[[ Records provided open ]]
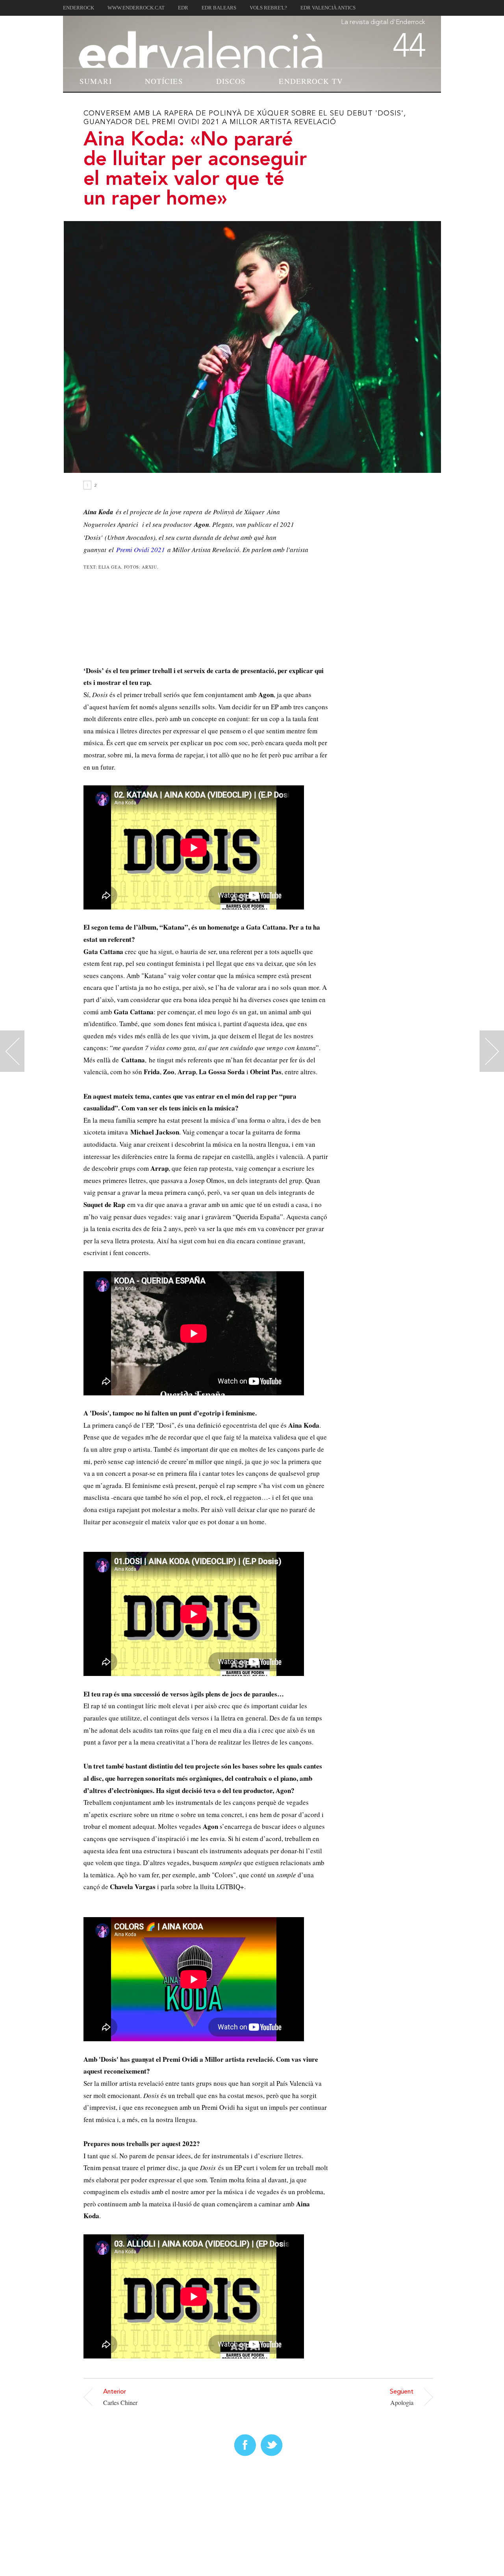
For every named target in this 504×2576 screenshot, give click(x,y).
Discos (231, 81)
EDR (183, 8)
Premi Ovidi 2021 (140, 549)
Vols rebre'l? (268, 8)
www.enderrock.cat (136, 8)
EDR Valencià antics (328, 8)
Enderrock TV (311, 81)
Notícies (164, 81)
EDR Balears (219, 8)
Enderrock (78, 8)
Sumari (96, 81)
[[ Records provided closed ]]
## About this task
Restate the records above in full, word for word. Keep pictures out.

## Result
For every named target in this 504×2576 screenshot, give click(x,y).
Discos (231, 81)
EDR (183, 8)
Premi Ovidi 2021 (140, 549)
Vols rebre'l? (268, 8)
www.enderrock.cat (136, 8)
EDR Valencià antics (328, 8)
Enderrock TV (311, 81)
Notícies (164, 81)
EDR Balears (219, 8)
Enderrock (78, 8)
Sumari (96, 81)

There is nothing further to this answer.